I love being a blogger.
There’s a freedom (and responsiblity) in blogging that is rare to find in any other writing profession except for maybe fiction writing, but that’s another type of freedom and another discussion for another day.
For today’s #blogchat on Twitter, creator Mack Collier asked what writing tips are needed to be a better blogger. I think I’ve got a handle on this topic seeing that, well, I’m a writer. And a journalist. And a blogger.
And I do run a writing blog, after all.
As a writer, what tips do I have for bloggers? So glad you asked!
Voice is important.
I think this is extremely important. For me as a reader and writer of blogs, voice is extremely important. What is voice? Here’s an example. When someone says something, maybe it’s a phrase or the tone of voice, another person would say. That’s when you pop up and say “you sound just like…” or “that’s something such and such would say…”. That’s voice. It’s a particular way things are being said or written.
How do you develop voice? With practice. Start out with being personable and inviting to your reading audience. Remember, people don’t have to read you, they want to because you have something to offer so don’t be dry toast about it.
I hate to say it but grammar counts.
I’m the type of writer that will work DAYS on an image or a metaphor or a scene but will spend about 30 seconds on grammar and mechanics. My eyes bleed when I have to do that. In journalism, we believe that a grammar mistake chips away at credibly. It’s the same with blogging. How can you have a fantastic voice but horrible grammar mistakes. (It can happen and has on this very blog.)
This is something I work on constantly, not only in my writing but also on my blog posts. I’ve had friends read over a post and email me, asking me what I meant about a passage. Embarrassing, yes, but I appreciate when it happens because, nine times out of ten, I just wrote the post in the 10-15 minutes I had free between projects.
Stop being cute and get to it.
One of the things that annoy me about blogs is that the writer tries to be cute. So cute that the meat and potatoes of the post is seven graphs and three pictures in. It’s not only annoying but a waste of time. In the time it takes to get through the cute intro to what the post is about, a reader can decide to move on. In journalism it’s the time it takes to get from the lede to the nut graph, which tells you what the story is about. That distance is about an inch on a good day, usually shorter.
Just get to point.
It’s easier for some than others. Here’s a way to figure it out. Write the post as you normally would. Then figure out where the important part of the post starts. If it’s far from the first sentence of the post, it’s time to edit down the intro to what you need.
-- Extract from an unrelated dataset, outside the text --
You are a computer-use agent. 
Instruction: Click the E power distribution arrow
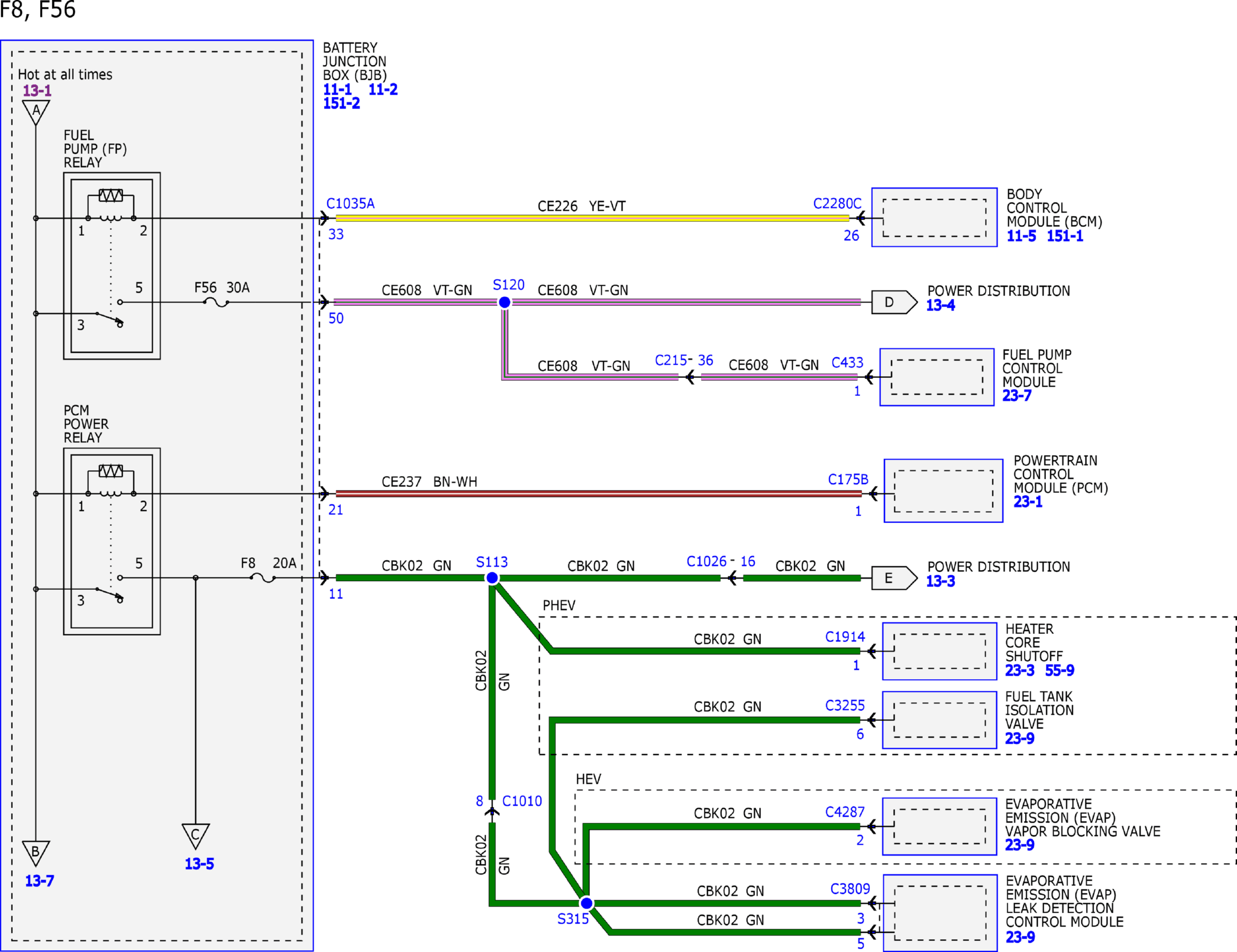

But once you get to the point, make it well.
If I had to concentrate on any one part of the post the most, I’d spend more time making sure my point is clear. I spend loads of time making sure the train of thought is clear and concise. For me as the writer, it’s important that my point is on point, that it’s fact checked, and that it’s easy to follow. I work on this constantly. Sometimes I nail it. Other times, well, it’s a work in progress.
Then there are the other writing rules.
There are lots of writing rules to make great prose. I recommend two books on the writing process. On Writing Well my William Zimmer and The Elements of Style by William Strunk and E.B White. These two books have served me well through the years. I still refer to them and referred to them while revising my thesis. Some of my favorite rules are: don’t use three words when one will do, avoid over using adverbs, and extract redundancies.
When I’m revising, I like to do at least two reads to per piece. The first time I read for content. I ask myself: 1) Are all the pieces there I need? Are they in an order or sequence that makes sense? What am I missing? What would make this better? I usually have walked away from the piece (chapter, short story, blog post) for a couple of hours, days, or even weeks. I try my best to look at it with fresh eyes. I like to call it “letting the piece breathe”. And 2) I read for grammar and mechanics. I try to catch as many as I can (again this makes my eyes bleed). While I’m checking for that, I’m also doing a line edit — reading the sentences to make them as strong as possible.
Since I’ve been writing about writing for a long time, here are some of my favorite blog posts about writing in general through the years. They’ve been helpful to writers in the process of their novels and projects. I hope they’ll be helpful to you, too.
What haven’t I discussed here?
I’ve covered lots of writing rules and practices. What’s left? The process. How do you write best? Laptop? Ipad/tablet with keyboard? Are you using an app or using another app like Evernote (which I’m currently in love with) to get some blogging or writing done?